Think about London’s Santander dock-to-dock bikes but remove the need for docking, add mobile payments and the fact they’re entirely motorised with a top speed of 15mph and you start to understand why they’ve become so popular. 

Arts et Métiers station. Photo: iStock.
Arts et Métiers station. Photo: iStock.

After creating an account, users download an app to find an available scooter, scan it to check it has enough battery and no reported faults, and can then ride off. Riders are advised to follow the rules of the road and wear a helmet but are otherwise left to explore the city within a certain boundary. When they have finished, users prop the scooter up using its stand and, as long as it’s not blocking a public pathway, tap the app to end the ride. 

As a means to cover great distances, the e-scooters are limited as many only have a maximum range of 20 miles. But as a means of covering the first and last miles in urban areas between station and home, it is ideal.  

The growth in Paris has been massive since the scooters first arrived in 2018 but it’s not been without its problems.
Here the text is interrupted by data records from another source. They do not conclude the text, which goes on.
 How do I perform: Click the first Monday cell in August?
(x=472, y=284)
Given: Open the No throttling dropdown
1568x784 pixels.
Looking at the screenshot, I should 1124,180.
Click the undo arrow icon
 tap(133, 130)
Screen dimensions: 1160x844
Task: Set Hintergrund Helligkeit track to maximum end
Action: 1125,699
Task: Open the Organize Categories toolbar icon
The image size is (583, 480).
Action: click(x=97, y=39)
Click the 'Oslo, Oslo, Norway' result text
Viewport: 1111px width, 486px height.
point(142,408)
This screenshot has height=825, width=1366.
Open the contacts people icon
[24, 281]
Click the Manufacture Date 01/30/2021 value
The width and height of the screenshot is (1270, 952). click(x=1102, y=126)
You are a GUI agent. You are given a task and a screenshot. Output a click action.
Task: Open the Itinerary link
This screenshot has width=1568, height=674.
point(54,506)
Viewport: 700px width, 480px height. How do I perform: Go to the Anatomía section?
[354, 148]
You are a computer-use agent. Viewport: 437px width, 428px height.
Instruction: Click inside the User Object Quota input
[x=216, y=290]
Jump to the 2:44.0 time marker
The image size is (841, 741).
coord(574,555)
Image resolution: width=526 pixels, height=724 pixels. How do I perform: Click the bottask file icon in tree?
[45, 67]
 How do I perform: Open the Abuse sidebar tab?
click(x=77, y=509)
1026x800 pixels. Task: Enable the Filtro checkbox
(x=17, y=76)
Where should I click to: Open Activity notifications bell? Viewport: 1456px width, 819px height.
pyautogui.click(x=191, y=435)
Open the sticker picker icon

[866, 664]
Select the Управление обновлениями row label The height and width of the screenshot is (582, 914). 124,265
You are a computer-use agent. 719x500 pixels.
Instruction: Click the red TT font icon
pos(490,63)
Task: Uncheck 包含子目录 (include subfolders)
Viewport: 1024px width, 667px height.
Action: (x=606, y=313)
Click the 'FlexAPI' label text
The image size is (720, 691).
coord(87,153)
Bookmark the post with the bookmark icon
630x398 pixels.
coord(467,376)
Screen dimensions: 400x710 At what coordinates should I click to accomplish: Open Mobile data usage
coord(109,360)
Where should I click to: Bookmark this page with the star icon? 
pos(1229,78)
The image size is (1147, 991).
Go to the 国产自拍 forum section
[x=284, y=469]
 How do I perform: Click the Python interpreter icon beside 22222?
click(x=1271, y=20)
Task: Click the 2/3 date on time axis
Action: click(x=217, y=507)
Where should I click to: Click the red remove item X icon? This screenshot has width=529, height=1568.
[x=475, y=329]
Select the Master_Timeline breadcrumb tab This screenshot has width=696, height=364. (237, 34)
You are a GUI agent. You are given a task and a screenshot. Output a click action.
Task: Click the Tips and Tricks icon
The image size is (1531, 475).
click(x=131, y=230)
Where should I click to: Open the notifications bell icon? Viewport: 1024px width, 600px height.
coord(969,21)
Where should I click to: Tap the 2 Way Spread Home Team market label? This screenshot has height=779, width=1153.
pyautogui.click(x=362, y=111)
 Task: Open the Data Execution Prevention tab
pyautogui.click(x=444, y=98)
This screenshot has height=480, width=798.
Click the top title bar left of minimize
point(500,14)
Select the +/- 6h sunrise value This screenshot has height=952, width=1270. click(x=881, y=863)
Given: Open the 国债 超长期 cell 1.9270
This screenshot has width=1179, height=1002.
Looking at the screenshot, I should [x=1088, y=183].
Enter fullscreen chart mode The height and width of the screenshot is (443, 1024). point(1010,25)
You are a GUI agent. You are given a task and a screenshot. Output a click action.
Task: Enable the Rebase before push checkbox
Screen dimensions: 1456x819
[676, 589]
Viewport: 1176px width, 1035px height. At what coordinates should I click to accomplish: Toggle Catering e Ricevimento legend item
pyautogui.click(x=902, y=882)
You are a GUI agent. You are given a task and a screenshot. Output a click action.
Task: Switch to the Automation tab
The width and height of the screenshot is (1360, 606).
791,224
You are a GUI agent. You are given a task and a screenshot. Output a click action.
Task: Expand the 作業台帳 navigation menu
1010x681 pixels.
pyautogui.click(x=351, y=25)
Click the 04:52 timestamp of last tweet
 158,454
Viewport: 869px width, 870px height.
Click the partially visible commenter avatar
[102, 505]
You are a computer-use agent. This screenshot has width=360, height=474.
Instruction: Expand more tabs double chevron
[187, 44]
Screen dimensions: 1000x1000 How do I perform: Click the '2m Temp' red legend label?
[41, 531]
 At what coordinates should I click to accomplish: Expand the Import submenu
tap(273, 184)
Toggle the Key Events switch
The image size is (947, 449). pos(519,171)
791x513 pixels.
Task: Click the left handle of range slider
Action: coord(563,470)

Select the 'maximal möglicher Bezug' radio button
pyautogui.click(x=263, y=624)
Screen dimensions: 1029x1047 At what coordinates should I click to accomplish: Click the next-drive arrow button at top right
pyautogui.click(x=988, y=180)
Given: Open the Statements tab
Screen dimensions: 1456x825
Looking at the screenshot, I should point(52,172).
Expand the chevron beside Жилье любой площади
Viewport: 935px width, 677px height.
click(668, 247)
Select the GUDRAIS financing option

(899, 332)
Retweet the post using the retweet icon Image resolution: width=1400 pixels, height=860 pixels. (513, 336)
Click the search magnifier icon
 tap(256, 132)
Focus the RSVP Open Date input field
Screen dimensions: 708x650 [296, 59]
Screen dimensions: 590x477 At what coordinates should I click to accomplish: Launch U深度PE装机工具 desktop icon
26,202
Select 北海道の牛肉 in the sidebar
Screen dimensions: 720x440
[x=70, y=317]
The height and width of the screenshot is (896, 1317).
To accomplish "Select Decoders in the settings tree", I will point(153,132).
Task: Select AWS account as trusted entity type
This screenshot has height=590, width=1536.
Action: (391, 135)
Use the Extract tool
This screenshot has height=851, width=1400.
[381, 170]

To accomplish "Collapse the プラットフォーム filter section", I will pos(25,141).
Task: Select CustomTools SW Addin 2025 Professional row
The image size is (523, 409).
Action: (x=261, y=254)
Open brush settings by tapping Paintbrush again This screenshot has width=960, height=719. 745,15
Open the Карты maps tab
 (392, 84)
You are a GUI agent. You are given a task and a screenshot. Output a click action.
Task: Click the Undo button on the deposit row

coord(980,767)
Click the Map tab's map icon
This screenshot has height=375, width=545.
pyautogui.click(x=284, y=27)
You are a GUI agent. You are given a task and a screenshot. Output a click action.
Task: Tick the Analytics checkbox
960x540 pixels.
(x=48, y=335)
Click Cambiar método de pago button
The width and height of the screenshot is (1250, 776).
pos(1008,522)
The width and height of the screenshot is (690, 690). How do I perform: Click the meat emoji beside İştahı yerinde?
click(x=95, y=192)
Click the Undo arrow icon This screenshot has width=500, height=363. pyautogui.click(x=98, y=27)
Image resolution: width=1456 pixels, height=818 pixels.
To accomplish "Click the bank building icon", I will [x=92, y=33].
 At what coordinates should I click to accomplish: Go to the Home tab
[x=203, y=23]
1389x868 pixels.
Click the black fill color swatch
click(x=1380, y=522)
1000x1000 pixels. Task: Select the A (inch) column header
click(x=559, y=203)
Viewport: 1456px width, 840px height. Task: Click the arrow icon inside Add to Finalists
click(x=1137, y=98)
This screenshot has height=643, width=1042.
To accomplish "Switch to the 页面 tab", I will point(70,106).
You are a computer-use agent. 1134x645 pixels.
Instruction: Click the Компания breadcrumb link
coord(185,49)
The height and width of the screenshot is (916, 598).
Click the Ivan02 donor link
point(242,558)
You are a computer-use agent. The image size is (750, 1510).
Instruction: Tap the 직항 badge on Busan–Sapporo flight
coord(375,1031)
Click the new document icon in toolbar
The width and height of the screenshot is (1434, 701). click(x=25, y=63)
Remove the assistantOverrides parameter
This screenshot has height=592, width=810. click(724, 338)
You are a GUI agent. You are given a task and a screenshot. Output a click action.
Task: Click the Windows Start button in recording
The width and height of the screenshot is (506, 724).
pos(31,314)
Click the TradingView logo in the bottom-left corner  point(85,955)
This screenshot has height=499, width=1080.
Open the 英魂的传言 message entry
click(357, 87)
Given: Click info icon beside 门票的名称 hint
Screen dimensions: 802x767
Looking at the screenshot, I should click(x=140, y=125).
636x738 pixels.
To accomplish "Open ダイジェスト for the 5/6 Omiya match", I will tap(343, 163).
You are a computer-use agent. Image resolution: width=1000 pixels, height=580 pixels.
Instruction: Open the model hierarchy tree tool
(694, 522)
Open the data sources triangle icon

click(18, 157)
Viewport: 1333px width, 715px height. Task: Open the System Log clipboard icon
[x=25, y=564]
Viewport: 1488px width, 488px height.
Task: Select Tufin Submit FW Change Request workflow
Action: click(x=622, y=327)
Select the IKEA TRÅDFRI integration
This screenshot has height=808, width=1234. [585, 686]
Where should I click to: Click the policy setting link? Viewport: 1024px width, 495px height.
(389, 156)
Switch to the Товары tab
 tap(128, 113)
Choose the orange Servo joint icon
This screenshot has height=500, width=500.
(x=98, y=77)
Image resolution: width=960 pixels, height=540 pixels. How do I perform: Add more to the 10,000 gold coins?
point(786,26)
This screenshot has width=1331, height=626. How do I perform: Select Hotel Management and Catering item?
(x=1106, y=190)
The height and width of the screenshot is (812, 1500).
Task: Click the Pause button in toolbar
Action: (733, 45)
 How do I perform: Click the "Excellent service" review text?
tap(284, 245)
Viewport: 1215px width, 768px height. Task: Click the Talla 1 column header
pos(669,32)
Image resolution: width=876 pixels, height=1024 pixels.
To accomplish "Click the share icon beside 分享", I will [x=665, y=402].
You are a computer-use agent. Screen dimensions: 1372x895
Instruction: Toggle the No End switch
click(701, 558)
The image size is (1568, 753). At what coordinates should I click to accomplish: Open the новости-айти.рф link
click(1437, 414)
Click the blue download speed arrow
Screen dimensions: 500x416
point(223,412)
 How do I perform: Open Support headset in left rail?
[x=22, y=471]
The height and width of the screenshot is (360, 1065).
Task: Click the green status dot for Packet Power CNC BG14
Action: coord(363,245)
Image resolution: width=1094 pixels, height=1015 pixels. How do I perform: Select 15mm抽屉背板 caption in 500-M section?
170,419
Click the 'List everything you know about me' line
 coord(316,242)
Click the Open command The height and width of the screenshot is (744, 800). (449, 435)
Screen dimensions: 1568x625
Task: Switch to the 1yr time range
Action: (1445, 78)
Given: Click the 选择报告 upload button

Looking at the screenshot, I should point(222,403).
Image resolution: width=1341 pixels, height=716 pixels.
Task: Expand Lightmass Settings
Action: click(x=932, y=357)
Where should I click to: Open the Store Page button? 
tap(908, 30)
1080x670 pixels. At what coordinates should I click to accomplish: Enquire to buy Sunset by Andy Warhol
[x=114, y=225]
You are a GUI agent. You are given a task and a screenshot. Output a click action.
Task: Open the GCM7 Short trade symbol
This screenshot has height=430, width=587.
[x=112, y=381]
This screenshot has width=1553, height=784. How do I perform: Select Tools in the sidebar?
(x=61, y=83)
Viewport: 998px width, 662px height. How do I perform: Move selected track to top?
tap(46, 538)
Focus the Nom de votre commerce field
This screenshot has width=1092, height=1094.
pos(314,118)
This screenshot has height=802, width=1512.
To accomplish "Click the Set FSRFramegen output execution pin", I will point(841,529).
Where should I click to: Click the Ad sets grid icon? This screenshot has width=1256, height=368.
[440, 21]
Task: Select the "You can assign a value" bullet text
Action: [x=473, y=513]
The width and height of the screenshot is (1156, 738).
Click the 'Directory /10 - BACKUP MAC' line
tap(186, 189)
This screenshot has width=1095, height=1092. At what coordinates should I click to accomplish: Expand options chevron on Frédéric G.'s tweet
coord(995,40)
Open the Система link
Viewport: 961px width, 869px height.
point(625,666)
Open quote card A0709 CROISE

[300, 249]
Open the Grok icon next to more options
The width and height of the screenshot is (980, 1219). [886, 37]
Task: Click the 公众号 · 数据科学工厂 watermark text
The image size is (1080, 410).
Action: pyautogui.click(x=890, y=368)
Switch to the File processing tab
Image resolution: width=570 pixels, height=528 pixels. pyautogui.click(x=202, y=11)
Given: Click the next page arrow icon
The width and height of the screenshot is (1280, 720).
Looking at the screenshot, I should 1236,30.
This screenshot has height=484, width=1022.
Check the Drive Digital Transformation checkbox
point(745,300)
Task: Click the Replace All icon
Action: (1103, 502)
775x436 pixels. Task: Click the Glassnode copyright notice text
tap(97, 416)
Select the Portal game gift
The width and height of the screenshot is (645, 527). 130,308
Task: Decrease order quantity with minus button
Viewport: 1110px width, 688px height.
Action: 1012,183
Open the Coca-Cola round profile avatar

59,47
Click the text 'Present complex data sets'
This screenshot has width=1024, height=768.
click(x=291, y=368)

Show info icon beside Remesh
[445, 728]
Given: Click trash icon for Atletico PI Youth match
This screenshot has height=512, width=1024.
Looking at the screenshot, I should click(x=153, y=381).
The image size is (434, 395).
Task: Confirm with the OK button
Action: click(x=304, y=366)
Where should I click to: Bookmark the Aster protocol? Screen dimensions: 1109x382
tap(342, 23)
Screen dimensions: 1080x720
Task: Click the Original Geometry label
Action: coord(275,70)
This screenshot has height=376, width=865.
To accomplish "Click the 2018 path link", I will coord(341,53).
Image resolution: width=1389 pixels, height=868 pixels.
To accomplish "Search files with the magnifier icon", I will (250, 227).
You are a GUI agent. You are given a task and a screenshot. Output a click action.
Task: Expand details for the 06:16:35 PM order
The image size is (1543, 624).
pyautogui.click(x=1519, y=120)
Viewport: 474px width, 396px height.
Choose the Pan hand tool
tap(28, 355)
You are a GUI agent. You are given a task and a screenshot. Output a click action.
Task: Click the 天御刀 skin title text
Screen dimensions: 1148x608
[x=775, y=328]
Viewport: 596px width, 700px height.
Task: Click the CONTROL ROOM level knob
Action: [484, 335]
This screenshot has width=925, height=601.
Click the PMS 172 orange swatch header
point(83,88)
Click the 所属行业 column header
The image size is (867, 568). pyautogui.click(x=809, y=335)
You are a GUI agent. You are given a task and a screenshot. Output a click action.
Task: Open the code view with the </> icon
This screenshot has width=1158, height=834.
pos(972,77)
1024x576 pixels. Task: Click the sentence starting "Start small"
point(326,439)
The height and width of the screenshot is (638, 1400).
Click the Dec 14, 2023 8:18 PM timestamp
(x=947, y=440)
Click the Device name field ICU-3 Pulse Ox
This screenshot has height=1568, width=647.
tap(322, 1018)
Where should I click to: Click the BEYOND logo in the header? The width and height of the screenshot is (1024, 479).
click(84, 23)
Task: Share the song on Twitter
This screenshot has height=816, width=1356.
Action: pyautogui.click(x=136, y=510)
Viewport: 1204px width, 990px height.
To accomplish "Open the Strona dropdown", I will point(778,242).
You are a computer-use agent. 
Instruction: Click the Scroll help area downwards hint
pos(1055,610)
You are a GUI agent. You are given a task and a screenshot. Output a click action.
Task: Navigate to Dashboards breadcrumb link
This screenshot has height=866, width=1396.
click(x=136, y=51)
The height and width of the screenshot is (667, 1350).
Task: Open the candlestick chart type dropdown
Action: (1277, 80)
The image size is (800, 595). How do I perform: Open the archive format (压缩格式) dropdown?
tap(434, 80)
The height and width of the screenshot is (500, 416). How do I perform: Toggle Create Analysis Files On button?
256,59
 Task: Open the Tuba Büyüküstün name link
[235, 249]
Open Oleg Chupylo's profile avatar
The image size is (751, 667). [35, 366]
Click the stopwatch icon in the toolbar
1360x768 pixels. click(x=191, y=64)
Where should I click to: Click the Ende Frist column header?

Issues caused by irresponsible users blocking doorways, paths and driving on pavements has led city officials to look at introducing regulation. 

This same debate has proved to be the roadblock to electric scooters being unleashed on UK roads. 

That was until March, when the Guardian reported that transport minister Jesse Norman said he would “look quite closely” at finding a way of allowing e-scooters and similar vehicles on the road, which has been illegal for at least 30 years.

Market leaders ‘Bird’ and ‘Lime’ already operate in other European countries and more than 100 cities in the United States and, if legislation is changed, we could yet see them on the streets of major cities in the UK.

Not only are they a personal and flexible means of transport but they’re also shared, environmentally-friendly and affordable and proved a quicker means for getting from A to B around the French capital than the Paris Metro.

You can’t help but feel that the e-scooters are a glimpse into the future, a glimpse into what could be a micro mobility revolution.